DENVER — President Trump ordered the remaining U.S. troops out of northern Syria on Sunday according to U.S. Defense Secretary Mark Esper. The decision comes as Kurdish forces in the region are being attacked by Turkey and its allies -- the same Kurdish forces that helped the U.S. defeat ISIS in Syria.
The decision to abandon the Kurds has prompted condemnation and pleas for help from Kurds around the world who fear a genocide. In Denver, the local Kurdish community gathered at Capitol Hill on Sunday to protest.
"This is heartbreaking for the Kurdish community because we were betrayed. Just simply we feel so betrayed and left alone," said 27-year-old Trifa Mahmood, a Kurdish woman born in Erbil, the Kurdish region of northern Iraq.
"As Kurds, we have to unite since we are a country-less people," Mahmood said.

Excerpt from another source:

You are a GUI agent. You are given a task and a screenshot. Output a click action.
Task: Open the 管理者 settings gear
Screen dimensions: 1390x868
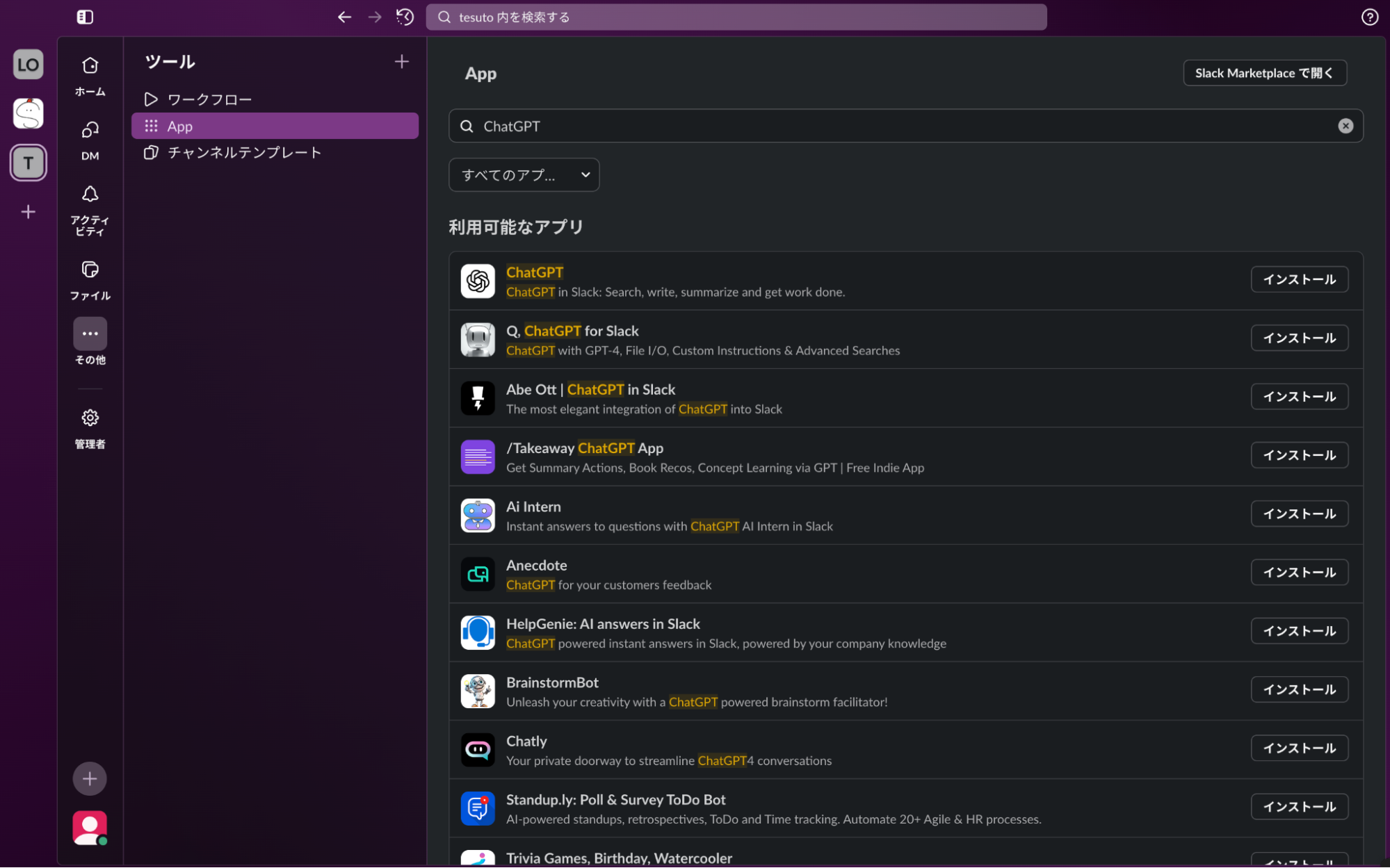(x=89, y=417)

Kurdistan is not a country but a region that spans across several countries in the Middle East; Southeastern Turkey, northern Iraq, northwestern Iran, and northern Syria where the attacks are happening.
"Trump’s promise to the Kurds in exchange for their fight was to protect them from Turkey," Mahmood said. "But this was pure betrayal by Trump to the Kurds."
"They’re being slaughtered," Mahmood said of the Kurdish people in northern Syria who are under Turkish attack. "They’re being driven from their homes, children are dying.
"These people don’t know where to go," she said. "They have nothing when they flee. They have no one."
Mahmood was young when her family fled to northeast Syria for protection. Today, that same region offers no safety for the Kurds.
"The city of Qamishli is being completely bombarded by airstrikes right now. And this is the same city that my family and I fled to in 1996 when we had to flee for our safety," she said.
Mahmood and at least 100 other Kurds gathered in Denver on Sunday, many in tears, asking President Trump to reconsider his decision to pull troops out of Syria.
"Honor your promise. Honor your promise to the Kurds," Mahmood said in tears. "We’ve done enough. Don’t let them be slaughtered. This is not right. This is not right."
Mahmood suggested a few simple ways to join the protest against the Turkish invasion of northern Syria. Check on your Kurdish friends, she said. This is a painful time for their community.
If you don't know anyone who is Kurdish, you can still pick up the phone and call your elected officials to express your concern.